27 Oct GS 2007 art 147
GS 2007 Article 147 – Appeals from Coaldale and Guelph re Art. 89 of Synod Chatham
The advisory committee presented its second proposal:
- 1.1-2 Letters from Coaldale and Guelph
- 2.1 Regional Synod East 2003 overtured General Synod 2004 to add the following to the Guidelines for General Synod: “Although advice can be requested in particular matters, advisory members shall not be appointed.”
- 2.2 Synod Chatham 2004 notes that Regional Synod East submitted two reasons for its overture:
- 2.2.1 The convening church does not send a delegate to general synod; rather, delegates to general synod are sent by regional synod.
- 2.2.2 To preclude the seating of advisors does not mean that general synod cannot call upon others for advice in particular matters. Article III.A.9 of the Regulations states that: “If anyone has been requested to advise Synod on any matter, he shall address Synod on this point only when asked to do so by the chair.”
- 2.3 In rejecting the overture of Regional Synod East 2003, Synod 2004 considered the following:
- 2.3.1 That regional synod is correct when it says that “delegates to general synod are sent by the regional synods and not by the convening church.” However, Synod 2004 went on to say that “this does not say anything about advisors.”
- 2.3.2 That “advisors may be called upon for advice by synod but, unlike delegates, advisors cannot vote on any matters before synod.”
- 2.3.3 That while general synod can call upon others for advice on any matter at any time, this does not preclude the seating of advisors.
- 2.4 Coaldale and Guelph argue that Synod 2004 has failed to recognize that even without the right to vote, advisors to synod could have a great deal of influence on decisions made by synod and that this type of influence is contrary to the principles and spirit of Reformed church polity. Coaldale and Guelph believe that only those properly delegated by a regional synod may have the privilege of deliberating and making decisions at the table of a general synod; non-delegated persons should be at the table “only by way of exception and for a good reason.” Coaldale and Guelph also argue that Synod Chatham 2004 failed to reckon with Article 16 of Winnipeg 1989 which records a decision to not seat professors at synod.

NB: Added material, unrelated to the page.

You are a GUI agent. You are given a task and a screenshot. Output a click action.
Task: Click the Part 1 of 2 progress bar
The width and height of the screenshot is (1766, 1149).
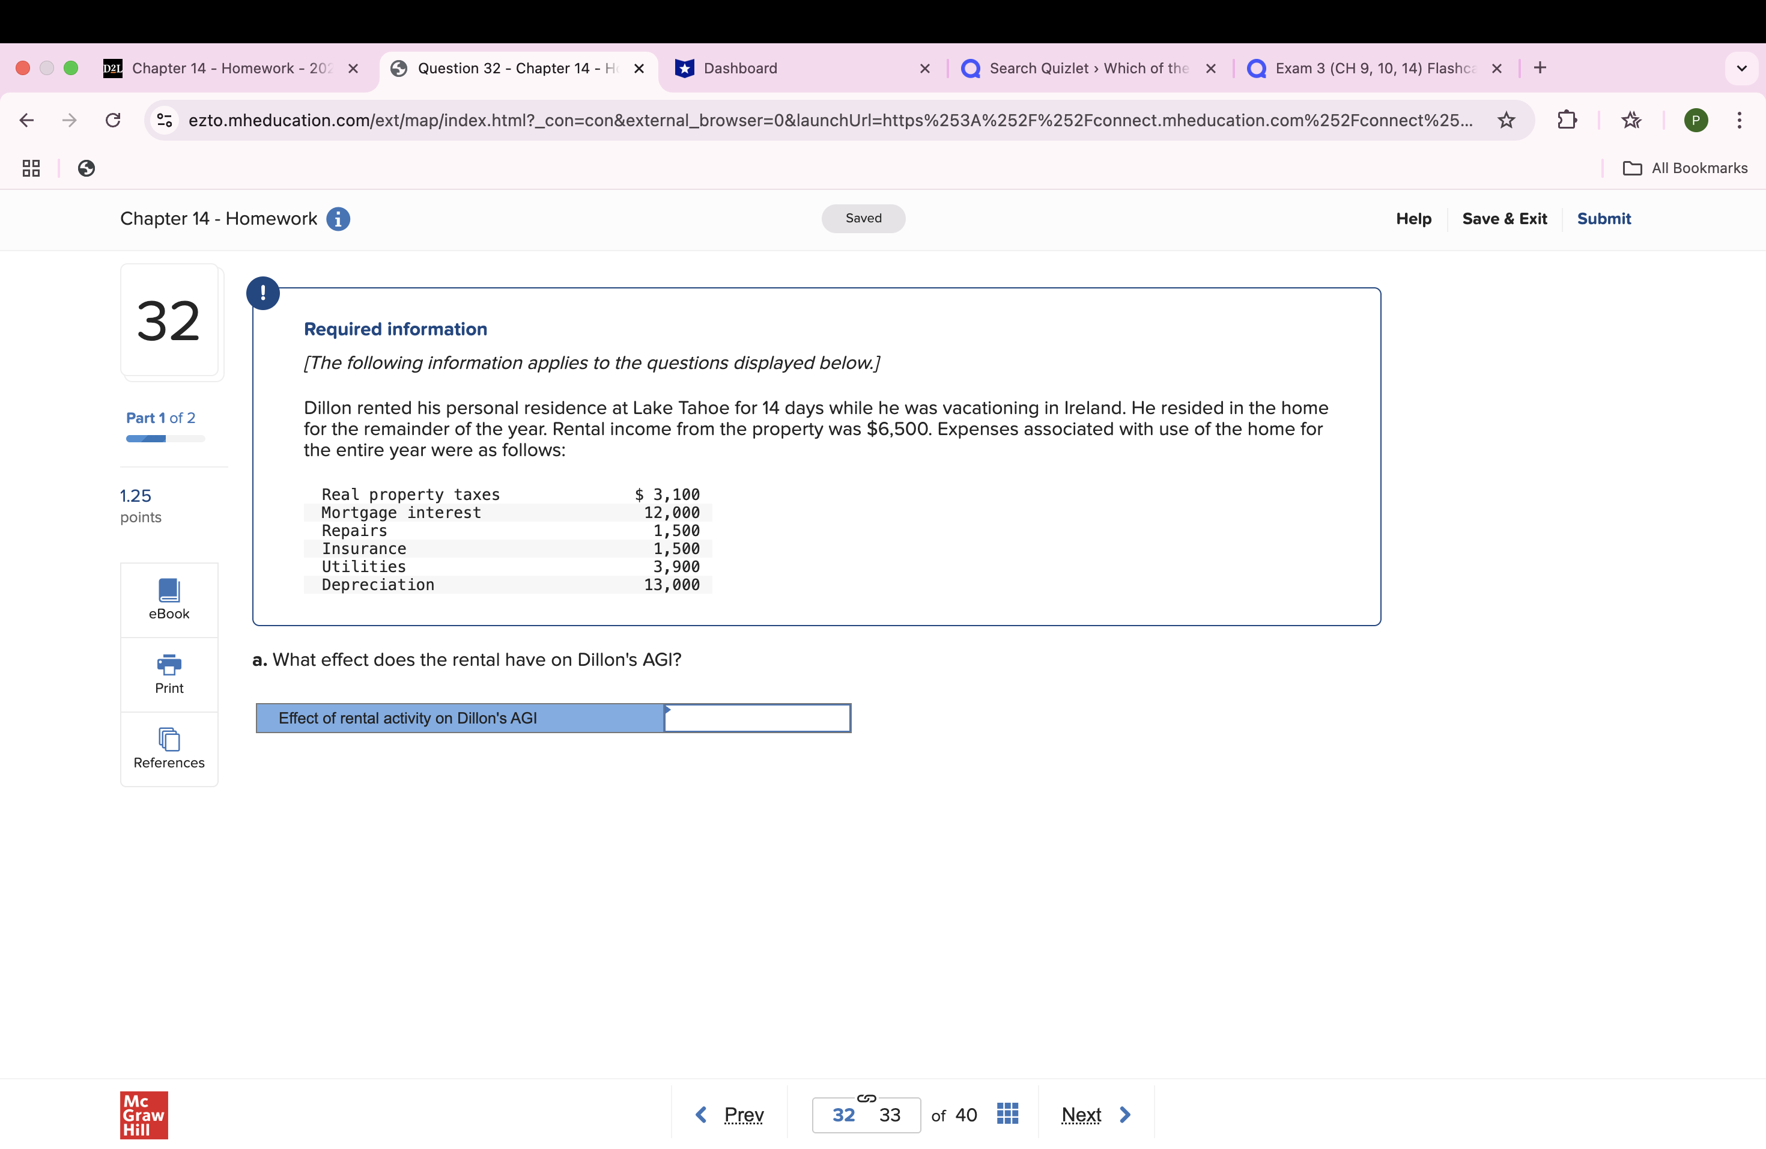point(164,439)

- 2.5 In addition, Coaldale presents arguments which quote from and interact with the overture of Regional East 2003 to Synod Chatham 2004.
- 4.1 Coaldale and Guelph are correct in emphasizing that the right to be part of the deliberative and decision making process of a general synod belongs only to those who have been delegated by a regional synod.
- 4.2 Those who have been delegated to represent churches with whom we have ecclesiastical fellowship have the right to be seated at the table of a general synod. They may participate in the deliberative process but not in voting.
- 4.3 Even though Synod Chatham 2004 was correct in stating that the place of an advisor is not specifically covered by the Church Order, the principles expressed in Articles 3, 47 and 49 of the Church Order indicate that while synod can ask anyone for advice, advisors should not be seated at the table of a synod as part of the deliberative process. Article III.A.9 of the Guidelines for General Synod states that “If anyone has been requested to advise Synod on any matter, he shall address Synod on this point only when asked to do so by the chair.”
- 4.4 Synod is not able to interact with the material mentioned in observation 5 because the material from Regional Synod East 2003 is not available to this body.
- 5.1 Synod Chatham 2004 erred in rejecting the proposal of Regional Synod East 2003.
- 5.2 To add to the Guidelines Article 1.G as follows: “Although advice can be requested in particular matters, advisory members shall not be appointed.”
- 5.3 To allow Rev. J. VanSpronsen to remain seated as advisory member for the duration of this synod.
Rev. VanWoudenberg and br. Westrik abstained according to Art. 32 CO.